One way to effectively connect with consumers is through engaging storytelling, especially in digital channels. Creating something not only engaging, but also shareable, will stick in consumer’s minds and place an institution in a position of trust, as noted in a blog from Everfi.

“Your marketing strategy should encompass telling a story that captures interest and evokes emotion to interest, excite, and move the viewer,” says Everfi. “Here, your goal is to create relatable and shareable content which can educate, entertain, or help the reader in some way — and hopefully manage all three at once.”

Banks and credit unions should also share helpful information and actionable insights in their marketing messaging. This plays into the theme that many consumers are nervous when it comes to financial matters and looking for a guiding hand.

Instead of presenting statistics in an efficient, but intimidating table or list, create a visually appealing infographic that directs a reader’s eye toward the most important data.

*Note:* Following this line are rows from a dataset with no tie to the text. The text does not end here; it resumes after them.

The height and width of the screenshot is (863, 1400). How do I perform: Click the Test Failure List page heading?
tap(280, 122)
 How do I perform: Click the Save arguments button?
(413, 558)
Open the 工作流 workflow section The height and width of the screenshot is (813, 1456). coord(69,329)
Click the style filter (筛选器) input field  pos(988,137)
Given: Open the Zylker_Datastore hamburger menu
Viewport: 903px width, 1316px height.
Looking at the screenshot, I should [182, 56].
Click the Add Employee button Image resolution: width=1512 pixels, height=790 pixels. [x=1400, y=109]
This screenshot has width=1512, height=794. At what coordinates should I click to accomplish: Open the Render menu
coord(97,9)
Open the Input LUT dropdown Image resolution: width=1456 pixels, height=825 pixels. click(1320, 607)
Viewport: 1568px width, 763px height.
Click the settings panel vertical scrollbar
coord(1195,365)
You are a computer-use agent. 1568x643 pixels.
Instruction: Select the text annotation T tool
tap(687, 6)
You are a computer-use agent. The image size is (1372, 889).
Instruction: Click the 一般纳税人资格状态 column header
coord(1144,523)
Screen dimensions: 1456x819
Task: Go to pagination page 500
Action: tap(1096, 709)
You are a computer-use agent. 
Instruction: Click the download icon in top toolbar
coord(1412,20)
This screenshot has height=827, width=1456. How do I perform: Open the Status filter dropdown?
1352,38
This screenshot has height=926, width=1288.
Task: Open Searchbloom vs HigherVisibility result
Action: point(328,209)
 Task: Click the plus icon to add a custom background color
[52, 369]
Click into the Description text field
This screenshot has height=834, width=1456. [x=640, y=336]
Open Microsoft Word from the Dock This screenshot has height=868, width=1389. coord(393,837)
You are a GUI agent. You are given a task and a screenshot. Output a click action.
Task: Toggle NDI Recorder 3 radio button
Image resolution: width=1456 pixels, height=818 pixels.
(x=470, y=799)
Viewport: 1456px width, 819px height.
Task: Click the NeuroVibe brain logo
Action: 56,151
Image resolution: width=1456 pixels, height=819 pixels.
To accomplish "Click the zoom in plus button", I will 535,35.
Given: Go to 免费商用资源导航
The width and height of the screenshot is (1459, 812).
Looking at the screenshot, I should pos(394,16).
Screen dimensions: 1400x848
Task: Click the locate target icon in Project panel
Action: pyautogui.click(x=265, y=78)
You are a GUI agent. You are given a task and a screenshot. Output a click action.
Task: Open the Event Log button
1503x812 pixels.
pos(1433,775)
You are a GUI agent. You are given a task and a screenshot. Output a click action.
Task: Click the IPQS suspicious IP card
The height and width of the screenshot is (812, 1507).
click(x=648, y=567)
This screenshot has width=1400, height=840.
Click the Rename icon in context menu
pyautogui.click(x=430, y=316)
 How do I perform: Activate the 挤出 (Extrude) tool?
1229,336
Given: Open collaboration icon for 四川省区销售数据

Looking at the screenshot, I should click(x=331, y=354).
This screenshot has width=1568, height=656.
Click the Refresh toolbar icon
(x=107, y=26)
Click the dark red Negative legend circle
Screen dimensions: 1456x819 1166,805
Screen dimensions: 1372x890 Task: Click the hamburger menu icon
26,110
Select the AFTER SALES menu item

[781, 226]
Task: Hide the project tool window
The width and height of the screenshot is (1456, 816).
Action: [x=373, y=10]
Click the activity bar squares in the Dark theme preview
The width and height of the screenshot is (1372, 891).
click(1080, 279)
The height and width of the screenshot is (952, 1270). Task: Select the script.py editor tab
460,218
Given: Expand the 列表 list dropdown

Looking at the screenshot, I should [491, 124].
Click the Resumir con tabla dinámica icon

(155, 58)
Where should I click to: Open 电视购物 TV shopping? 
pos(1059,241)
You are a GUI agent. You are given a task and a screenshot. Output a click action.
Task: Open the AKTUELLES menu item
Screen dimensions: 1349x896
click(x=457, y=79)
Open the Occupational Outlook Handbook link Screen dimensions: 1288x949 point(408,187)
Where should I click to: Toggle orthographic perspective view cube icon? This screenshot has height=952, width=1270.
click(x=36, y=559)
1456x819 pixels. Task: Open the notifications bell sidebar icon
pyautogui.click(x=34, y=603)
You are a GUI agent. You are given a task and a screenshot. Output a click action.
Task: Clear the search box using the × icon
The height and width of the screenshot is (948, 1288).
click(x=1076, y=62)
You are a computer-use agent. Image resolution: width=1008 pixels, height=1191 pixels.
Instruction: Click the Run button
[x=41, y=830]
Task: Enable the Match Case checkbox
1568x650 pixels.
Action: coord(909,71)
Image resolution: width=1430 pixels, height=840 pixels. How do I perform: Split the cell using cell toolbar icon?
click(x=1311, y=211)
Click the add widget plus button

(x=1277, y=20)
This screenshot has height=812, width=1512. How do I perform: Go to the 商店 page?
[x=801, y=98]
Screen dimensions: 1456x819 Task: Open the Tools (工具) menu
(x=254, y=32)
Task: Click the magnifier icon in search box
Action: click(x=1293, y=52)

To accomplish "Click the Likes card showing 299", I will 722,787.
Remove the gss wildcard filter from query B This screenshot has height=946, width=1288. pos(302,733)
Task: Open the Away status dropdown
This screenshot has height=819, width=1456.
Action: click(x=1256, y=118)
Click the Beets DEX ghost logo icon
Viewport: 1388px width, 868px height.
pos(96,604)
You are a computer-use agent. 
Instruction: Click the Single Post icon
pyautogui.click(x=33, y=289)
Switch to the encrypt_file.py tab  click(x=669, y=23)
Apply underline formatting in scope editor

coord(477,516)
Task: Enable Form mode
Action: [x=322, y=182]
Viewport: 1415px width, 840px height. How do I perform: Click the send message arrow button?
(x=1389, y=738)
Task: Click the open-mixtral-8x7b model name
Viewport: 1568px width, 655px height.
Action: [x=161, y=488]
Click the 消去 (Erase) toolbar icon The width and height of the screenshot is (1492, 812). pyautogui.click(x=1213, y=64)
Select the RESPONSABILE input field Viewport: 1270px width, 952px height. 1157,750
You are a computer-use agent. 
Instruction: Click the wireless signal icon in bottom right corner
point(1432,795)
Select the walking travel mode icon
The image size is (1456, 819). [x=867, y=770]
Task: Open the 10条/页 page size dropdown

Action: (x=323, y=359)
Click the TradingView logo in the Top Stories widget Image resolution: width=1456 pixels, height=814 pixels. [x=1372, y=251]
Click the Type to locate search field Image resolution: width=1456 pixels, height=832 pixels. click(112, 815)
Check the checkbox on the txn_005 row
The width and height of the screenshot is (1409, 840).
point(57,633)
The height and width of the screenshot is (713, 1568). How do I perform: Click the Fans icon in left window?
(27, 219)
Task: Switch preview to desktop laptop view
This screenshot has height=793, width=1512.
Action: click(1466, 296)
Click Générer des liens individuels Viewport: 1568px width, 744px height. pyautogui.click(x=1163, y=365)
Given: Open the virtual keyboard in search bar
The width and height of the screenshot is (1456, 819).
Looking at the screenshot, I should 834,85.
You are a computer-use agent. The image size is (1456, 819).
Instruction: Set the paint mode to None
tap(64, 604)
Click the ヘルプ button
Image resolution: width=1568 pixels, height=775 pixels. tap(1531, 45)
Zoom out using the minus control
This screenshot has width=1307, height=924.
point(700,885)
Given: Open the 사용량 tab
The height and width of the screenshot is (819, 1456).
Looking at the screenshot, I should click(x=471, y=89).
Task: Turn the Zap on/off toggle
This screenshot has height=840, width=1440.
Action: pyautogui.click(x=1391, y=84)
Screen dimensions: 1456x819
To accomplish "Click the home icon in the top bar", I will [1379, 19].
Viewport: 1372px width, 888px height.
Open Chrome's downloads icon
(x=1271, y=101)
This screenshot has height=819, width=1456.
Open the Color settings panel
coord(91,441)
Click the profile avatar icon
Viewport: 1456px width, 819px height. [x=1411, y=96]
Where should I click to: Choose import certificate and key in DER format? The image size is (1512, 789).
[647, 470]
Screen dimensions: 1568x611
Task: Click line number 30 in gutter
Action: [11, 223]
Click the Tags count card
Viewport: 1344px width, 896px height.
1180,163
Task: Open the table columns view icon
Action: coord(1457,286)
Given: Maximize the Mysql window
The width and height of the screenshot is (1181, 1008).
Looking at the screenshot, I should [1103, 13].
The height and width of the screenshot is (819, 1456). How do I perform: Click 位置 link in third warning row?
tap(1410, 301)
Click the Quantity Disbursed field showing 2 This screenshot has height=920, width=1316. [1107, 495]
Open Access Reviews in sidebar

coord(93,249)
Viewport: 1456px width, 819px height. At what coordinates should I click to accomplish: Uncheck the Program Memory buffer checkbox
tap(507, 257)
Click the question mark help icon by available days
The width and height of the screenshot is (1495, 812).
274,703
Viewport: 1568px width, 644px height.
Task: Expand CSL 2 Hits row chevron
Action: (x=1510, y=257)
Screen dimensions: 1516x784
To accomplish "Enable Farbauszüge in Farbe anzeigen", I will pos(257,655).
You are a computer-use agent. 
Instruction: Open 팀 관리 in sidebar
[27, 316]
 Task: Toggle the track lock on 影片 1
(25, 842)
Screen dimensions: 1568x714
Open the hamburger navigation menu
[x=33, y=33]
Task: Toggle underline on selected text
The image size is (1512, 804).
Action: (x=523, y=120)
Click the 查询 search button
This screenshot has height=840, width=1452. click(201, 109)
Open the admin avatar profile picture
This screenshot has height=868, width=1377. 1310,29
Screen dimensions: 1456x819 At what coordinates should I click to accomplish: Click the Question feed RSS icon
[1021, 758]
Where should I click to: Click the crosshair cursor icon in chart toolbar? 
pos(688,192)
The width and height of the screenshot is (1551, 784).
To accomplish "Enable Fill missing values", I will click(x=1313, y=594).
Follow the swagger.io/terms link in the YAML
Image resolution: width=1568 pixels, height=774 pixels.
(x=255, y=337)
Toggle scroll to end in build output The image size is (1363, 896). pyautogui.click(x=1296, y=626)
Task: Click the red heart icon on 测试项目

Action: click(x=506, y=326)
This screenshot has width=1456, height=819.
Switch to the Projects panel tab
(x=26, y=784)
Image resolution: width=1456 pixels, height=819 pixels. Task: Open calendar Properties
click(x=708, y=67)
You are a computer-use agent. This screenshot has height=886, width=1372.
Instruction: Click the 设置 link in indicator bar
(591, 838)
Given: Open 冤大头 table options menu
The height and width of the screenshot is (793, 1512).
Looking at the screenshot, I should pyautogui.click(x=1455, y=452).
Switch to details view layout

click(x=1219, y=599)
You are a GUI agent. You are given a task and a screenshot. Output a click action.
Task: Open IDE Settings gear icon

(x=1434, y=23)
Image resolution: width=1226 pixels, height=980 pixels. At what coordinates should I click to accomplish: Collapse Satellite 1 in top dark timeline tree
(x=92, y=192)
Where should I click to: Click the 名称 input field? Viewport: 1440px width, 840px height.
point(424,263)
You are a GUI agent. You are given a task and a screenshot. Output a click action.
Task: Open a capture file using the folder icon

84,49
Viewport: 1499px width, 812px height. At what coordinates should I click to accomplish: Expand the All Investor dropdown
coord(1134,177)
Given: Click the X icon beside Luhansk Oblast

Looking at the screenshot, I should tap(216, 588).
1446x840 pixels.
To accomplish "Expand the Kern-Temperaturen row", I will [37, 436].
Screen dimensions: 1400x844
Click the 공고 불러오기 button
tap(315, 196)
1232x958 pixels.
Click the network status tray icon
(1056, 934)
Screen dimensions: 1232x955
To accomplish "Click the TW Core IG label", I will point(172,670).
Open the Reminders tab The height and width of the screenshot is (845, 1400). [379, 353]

Making It Personal Always Helps

Nielsen also advises financial marketers to put a high priority on personalization and customization. This includes segmenting by media consumption preferences, as the right message delivered on the wrong platform will fail to resonate.

“Consumers see some traditional channels like TV as a place for them to become familiar with a brand, while they view other channels as useful in helping them explore the differences between different products,” Nielsen states. “Tying these consumer perceptions of ‘what the channel is best for’ to the consumers’ emotions and needs at each stage can help marketers know how to resonate with the right tone and message in the right channel.”